Why do natural transformations express the fact that a vector space is canonically embedded in its double-dual but not in its dual?

I've been struggling for quite a while to understand why a vector space is considered to be "canonically embedded" into its double dual, but not its dual. As has been remarked in many other places, the distinction between whether an (iso-)morphism is "natural" can often seem vague and unintuitive. For me particularly, I think that part of the problem is that this sort of statement seems to run entirely counter to something I was taught early in Abstract Algebra as a Profound and Fundamental Lesson: "Isomorphic structures are exactly the same in all respects. When two things are isomorphic, all the things that can be said about one carry over verbatim to the other. There is no distinction between them." However, moving into more abstract linear algebra, a sort of about-face is being made, and now we are making the distinction of effectively saying, "My isomorphism is better than yours." In order to justify this apparent contradiction, the argument is typically made that the (iso-)morphism into the double dual does not require any "choices", while any embedding into the dual will require some "choice" to be made. However, this seems... unconvincing. So what if you can jury-rig a bilinear form out of whatever embedding/isomorphism I pick? Do we really have to pay attention to that? Again, this seems rather vague and unintuitive.
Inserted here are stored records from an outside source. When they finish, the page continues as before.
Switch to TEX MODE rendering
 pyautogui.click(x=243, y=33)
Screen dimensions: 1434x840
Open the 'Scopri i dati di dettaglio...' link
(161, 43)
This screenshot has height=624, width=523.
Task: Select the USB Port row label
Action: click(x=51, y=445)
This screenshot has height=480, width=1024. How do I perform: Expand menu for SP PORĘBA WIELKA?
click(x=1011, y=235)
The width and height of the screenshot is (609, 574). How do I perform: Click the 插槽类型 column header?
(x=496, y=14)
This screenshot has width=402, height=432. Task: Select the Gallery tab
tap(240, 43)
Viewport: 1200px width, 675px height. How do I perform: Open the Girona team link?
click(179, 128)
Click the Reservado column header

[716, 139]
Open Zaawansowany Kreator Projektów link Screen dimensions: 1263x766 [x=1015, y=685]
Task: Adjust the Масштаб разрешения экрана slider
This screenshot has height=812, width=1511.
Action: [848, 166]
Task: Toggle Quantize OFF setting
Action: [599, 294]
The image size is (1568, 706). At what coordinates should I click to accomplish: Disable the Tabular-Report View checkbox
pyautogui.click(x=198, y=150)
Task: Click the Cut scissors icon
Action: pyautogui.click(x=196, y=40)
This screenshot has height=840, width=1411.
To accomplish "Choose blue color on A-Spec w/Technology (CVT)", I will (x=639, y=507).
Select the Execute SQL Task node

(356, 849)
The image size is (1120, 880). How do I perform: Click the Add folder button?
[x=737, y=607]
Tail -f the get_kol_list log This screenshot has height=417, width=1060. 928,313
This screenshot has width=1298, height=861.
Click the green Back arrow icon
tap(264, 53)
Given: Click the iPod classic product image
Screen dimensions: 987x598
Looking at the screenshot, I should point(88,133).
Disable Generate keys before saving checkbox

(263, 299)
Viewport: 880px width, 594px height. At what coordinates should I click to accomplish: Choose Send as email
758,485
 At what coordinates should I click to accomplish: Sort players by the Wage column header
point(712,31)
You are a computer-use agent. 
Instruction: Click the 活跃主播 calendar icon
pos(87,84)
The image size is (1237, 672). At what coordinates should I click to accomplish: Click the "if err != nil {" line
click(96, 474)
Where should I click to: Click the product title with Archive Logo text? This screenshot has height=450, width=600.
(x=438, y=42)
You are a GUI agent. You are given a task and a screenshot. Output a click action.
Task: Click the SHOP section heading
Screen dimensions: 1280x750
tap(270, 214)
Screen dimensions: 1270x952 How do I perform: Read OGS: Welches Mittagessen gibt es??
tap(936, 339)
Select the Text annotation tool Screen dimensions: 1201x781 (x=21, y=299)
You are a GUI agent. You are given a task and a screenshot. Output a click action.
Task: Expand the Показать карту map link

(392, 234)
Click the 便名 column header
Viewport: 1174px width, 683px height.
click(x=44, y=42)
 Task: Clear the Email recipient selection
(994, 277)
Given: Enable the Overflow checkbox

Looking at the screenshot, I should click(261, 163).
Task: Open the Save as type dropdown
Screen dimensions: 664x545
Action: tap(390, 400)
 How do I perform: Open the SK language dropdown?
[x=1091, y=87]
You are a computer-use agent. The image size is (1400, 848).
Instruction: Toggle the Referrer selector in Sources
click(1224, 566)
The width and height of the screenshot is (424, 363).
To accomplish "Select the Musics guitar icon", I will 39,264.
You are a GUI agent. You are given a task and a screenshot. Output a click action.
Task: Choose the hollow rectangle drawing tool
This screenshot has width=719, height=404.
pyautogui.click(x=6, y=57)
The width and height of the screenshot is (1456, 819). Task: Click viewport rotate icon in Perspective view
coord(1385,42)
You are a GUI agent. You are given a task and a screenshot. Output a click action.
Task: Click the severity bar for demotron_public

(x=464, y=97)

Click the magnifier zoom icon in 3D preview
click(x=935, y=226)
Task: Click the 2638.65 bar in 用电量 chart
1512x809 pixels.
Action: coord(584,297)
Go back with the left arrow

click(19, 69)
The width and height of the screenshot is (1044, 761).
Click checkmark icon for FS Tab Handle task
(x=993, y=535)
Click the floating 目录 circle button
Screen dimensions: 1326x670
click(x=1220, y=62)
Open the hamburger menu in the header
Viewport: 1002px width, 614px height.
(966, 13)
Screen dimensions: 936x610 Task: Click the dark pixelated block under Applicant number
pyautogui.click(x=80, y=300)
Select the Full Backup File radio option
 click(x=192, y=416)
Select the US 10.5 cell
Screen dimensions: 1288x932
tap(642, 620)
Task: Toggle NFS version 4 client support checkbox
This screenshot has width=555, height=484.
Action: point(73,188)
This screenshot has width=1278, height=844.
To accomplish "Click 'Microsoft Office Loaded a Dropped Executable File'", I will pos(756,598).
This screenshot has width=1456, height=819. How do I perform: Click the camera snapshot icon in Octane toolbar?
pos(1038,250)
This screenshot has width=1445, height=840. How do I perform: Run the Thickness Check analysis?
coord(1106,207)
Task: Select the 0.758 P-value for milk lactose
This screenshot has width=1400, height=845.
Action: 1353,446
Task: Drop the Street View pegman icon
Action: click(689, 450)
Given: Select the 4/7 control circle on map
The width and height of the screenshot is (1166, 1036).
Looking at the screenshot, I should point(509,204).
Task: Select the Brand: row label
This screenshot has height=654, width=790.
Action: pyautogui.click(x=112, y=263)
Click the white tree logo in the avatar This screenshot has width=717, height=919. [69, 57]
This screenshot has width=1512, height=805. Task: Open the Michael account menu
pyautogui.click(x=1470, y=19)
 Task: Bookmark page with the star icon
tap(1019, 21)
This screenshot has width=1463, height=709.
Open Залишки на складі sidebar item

To make the argument more precise then, it is claimed that the ultimate answer lies in that Fountain of Eternal Truth - Category Theory. More specifically, it is claimed that the fact that there is a natural transformation from the identity functor on vector spaces to the double-dual functor justifies the claim that the embedding into the double-dual is "natural", while the fact that there is no such transformation between the identity and the dualizing functor shows that any such embedding into the dual is "not natural". This is elucidated beautifully in this thread. However, I claim that this is still not the final nail in the coffin of doubt. More specifically, I do not understand how natural transformations actually express the idea that a construction is (quotation marks) "natural".

How does this business with commuting diagrams make precise the idea that the embedding of a vector space into its double dual is "natural"? How does the implication that any association with the dual is "not natural" stem from a theorem saying that a certain collection of diagrams will never commute?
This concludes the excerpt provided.